- [Task statement] Your output should be an exact copy of the records, with no pictures in it.

(Supplied data Opens)

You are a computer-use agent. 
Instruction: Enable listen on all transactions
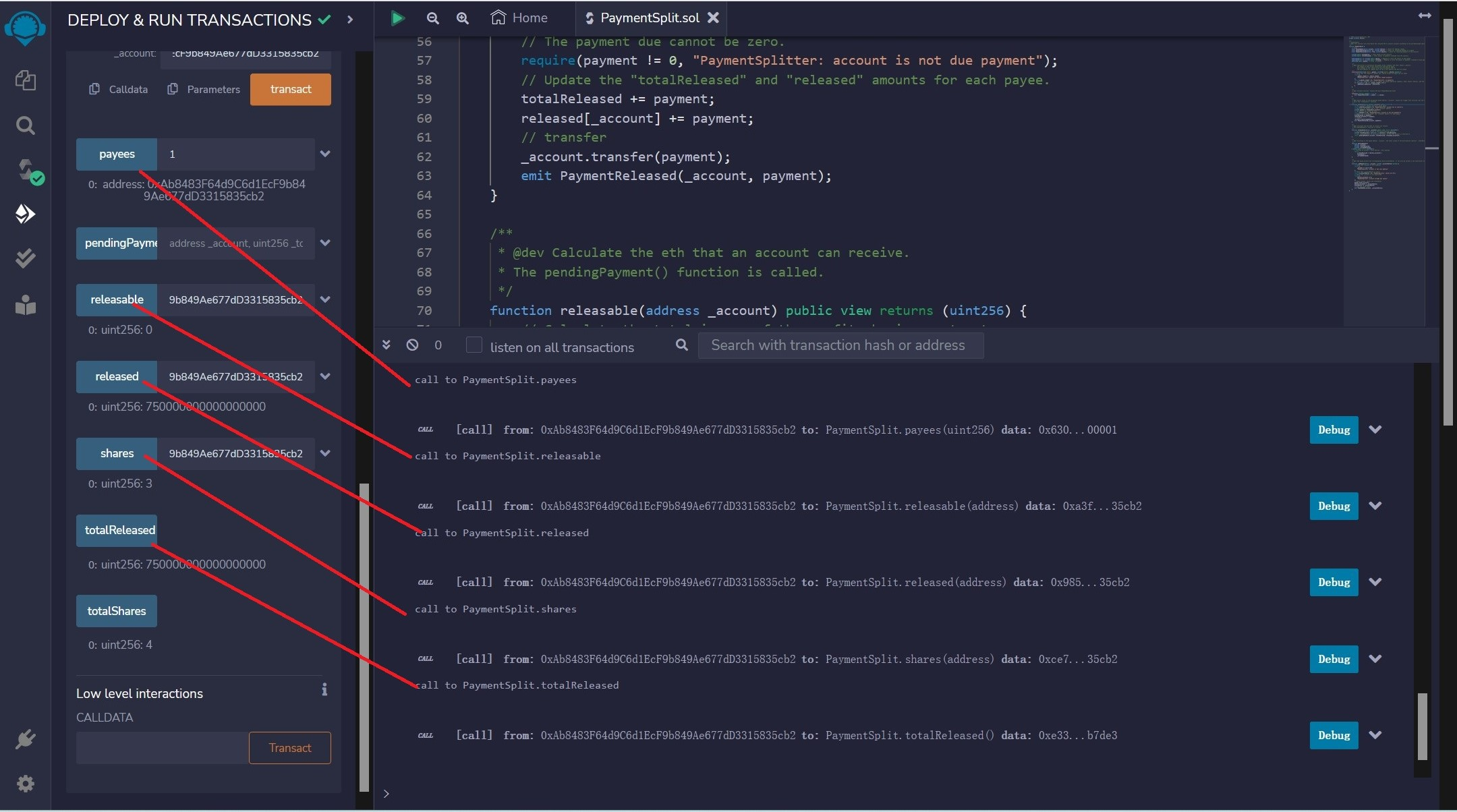[473, 345]
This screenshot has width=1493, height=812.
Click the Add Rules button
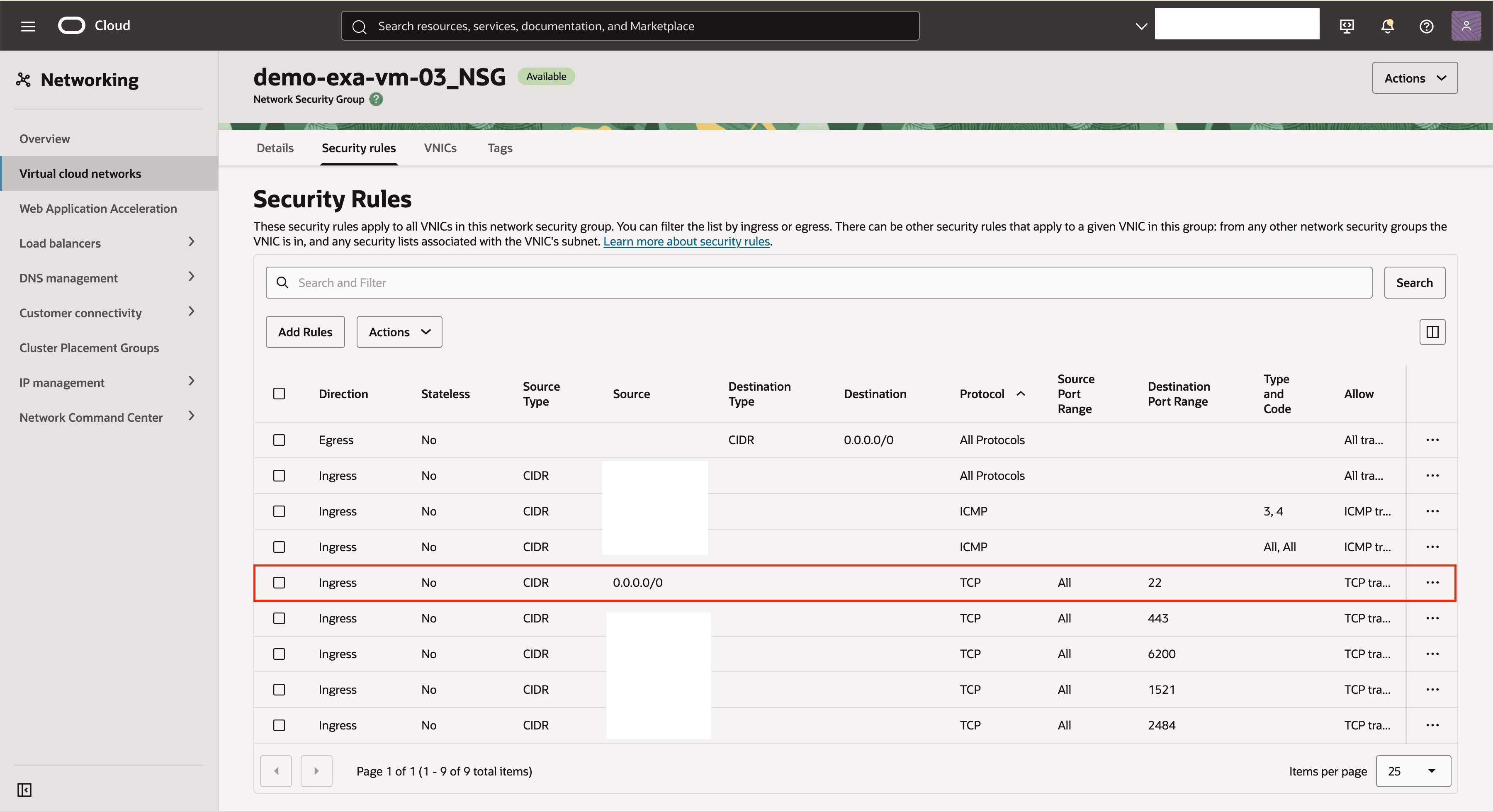pos(305,332)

(Supplied data Closes)

- [Result of the exercise]
You are a computer-use agent. 
Instruction: Enable listen on all transactions
[473, 345]
This screenshot has width=1493, height=812.
Click the Add Rules button
pos(305,332)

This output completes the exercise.